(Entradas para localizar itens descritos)

⁂

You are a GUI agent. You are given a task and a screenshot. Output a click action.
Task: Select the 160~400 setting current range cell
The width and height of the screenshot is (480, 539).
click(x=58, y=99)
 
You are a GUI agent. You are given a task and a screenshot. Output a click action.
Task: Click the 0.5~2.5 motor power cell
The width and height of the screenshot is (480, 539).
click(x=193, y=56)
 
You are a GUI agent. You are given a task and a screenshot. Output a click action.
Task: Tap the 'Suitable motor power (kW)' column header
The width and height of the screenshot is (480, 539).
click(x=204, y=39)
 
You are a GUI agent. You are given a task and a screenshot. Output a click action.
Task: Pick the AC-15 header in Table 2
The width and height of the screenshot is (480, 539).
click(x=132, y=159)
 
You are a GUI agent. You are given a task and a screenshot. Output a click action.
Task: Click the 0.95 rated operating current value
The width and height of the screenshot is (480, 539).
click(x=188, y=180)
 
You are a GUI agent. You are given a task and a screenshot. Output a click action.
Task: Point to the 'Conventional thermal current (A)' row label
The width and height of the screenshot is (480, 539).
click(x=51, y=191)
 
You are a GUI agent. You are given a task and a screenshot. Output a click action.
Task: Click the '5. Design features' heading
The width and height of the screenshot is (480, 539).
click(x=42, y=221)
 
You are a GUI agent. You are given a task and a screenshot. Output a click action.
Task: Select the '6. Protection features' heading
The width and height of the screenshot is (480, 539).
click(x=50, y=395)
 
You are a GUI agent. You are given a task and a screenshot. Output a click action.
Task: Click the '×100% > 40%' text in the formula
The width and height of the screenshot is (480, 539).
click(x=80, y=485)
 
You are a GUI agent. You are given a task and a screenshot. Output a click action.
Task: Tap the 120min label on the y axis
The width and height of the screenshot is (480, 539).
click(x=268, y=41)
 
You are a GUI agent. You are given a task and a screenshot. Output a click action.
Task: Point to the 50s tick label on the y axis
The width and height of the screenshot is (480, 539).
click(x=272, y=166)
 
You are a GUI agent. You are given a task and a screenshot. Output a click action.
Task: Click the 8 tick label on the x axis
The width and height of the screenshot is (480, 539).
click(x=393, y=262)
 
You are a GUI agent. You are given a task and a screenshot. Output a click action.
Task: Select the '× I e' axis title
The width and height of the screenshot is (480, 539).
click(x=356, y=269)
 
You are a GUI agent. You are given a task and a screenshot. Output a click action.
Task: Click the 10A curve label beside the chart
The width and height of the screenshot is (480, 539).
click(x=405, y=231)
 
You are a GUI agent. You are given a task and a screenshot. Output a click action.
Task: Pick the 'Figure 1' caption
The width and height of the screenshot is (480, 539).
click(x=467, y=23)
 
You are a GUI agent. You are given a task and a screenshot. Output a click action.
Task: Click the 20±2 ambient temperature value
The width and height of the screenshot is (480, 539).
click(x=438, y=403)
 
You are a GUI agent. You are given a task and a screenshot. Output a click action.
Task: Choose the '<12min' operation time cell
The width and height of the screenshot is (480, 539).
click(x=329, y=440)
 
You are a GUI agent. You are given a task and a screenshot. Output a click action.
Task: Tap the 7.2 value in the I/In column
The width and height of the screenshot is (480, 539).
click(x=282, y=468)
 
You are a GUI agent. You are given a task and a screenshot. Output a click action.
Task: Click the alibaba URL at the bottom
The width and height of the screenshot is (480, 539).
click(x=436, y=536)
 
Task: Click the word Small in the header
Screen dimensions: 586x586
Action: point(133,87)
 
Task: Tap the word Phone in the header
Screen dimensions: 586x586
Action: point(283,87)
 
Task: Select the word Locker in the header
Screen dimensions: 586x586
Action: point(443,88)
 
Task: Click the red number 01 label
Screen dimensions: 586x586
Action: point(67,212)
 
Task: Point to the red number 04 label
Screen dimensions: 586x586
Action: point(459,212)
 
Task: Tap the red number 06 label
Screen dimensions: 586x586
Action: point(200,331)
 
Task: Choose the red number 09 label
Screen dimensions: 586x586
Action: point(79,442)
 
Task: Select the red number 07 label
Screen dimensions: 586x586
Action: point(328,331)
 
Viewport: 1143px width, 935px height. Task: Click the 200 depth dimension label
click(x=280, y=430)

⁂

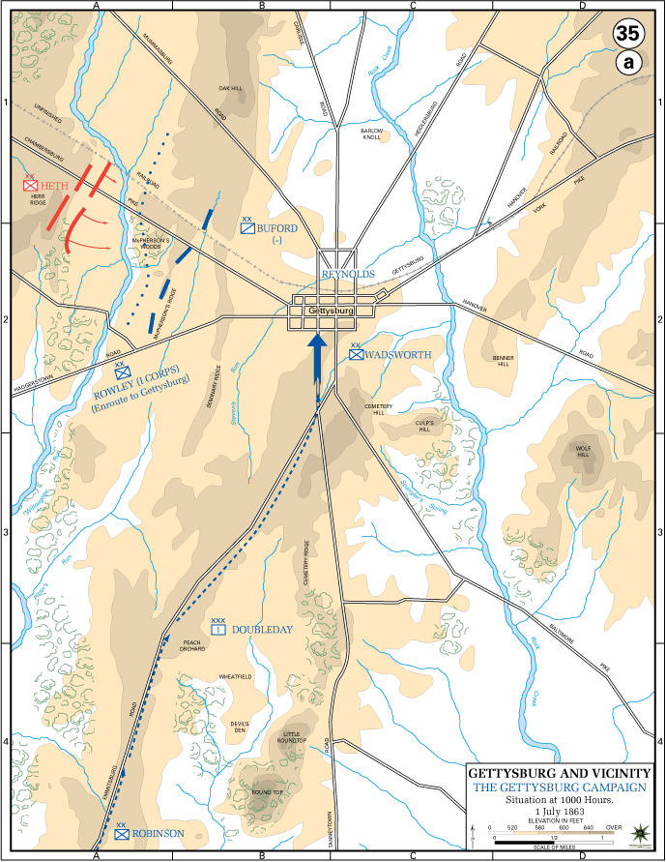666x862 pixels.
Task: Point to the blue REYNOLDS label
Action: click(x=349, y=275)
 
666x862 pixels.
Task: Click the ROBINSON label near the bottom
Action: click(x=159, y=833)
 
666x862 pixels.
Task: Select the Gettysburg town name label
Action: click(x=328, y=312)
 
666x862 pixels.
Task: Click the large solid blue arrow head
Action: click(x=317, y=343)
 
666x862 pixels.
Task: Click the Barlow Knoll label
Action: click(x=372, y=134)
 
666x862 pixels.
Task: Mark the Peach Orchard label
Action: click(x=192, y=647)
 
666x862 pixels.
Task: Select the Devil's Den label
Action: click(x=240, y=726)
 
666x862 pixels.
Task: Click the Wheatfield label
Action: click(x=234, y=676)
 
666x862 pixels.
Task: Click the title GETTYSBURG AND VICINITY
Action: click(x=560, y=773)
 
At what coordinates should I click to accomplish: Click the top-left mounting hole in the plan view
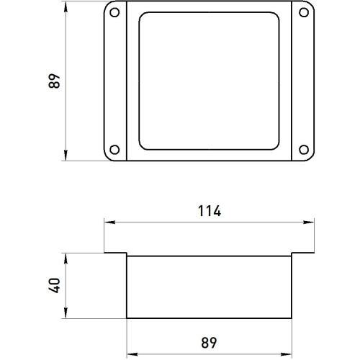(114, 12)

⁂

▶ Enunciado:
Copie sem nenhuma alteração tudo o que vai, nas entradas acima, da linha que contém "Viewport: 1143px width, 935px" até a linha que contém "click(x=280, y=430)", incluindo as duas.

▶ Resolução completa:
Viewport: 1143px width, 935px height. Task: Click the 200 depth dimension label
click(x=280, y=430)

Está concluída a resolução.